Find the lines holding the string "title" in the data, then copy all of them.
• • • • • • •
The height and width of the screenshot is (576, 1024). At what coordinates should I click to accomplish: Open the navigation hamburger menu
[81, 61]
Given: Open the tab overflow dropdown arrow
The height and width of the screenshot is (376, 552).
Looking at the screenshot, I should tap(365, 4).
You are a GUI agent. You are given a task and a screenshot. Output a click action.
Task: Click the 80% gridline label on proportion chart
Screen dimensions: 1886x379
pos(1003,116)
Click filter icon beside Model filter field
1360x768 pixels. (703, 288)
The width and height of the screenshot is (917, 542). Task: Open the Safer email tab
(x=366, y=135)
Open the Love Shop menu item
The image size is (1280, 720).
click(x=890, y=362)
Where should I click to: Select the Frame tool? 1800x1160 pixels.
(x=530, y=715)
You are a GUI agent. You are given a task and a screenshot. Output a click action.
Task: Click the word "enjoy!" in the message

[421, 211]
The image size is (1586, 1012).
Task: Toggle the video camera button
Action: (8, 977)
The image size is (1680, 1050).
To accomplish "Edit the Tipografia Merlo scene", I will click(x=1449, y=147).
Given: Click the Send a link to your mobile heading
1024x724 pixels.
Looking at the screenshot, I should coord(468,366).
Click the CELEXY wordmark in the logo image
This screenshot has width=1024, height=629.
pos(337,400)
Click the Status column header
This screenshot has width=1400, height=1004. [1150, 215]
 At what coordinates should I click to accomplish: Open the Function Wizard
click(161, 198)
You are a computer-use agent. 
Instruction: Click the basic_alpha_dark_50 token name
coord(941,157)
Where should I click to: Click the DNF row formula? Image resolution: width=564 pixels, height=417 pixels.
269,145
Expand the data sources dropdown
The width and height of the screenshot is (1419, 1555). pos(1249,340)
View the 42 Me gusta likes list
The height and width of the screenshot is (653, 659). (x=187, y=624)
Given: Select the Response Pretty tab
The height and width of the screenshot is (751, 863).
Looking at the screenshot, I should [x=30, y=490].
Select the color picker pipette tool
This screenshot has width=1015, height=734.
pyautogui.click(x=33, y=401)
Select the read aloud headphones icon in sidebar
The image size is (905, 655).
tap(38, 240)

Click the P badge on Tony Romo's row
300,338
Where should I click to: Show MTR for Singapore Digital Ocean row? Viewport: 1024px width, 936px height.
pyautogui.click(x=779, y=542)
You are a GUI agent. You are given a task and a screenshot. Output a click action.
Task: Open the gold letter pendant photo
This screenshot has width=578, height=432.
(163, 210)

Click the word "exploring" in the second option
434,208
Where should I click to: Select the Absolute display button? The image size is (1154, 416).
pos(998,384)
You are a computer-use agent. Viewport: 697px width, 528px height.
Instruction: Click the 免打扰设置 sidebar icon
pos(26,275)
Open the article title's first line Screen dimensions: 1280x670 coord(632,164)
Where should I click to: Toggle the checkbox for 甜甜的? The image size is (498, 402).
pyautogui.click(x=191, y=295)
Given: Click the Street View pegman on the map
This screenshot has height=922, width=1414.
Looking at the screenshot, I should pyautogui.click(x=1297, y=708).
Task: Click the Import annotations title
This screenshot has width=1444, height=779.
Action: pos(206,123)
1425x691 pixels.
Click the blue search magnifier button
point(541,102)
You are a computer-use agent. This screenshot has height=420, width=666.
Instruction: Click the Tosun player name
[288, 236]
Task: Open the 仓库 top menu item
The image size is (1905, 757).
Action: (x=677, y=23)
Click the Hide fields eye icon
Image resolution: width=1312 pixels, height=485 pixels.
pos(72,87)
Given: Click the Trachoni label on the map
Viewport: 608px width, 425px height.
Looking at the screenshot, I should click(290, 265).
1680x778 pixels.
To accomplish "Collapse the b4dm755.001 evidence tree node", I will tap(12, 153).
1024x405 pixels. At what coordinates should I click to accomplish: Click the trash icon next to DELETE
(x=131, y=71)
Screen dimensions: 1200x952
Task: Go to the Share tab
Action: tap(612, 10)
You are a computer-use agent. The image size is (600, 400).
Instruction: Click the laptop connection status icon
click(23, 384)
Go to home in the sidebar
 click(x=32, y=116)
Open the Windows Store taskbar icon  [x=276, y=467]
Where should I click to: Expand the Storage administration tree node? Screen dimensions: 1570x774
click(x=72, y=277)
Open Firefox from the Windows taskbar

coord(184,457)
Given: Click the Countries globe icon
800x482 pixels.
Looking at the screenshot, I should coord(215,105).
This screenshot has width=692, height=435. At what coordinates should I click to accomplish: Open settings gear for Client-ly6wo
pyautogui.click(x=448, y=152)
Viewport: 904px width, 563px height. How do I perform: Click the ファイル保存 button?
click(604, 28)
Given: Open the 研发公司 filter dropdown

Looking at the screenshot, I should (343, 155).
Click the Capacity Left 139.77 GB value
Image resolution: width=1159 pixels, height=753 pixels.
• • • • • • •
:: Output of the task ::
Open the article title's first line Screen dimensions: 1280x670 coord(632,164)
Task: Click the Import annotations title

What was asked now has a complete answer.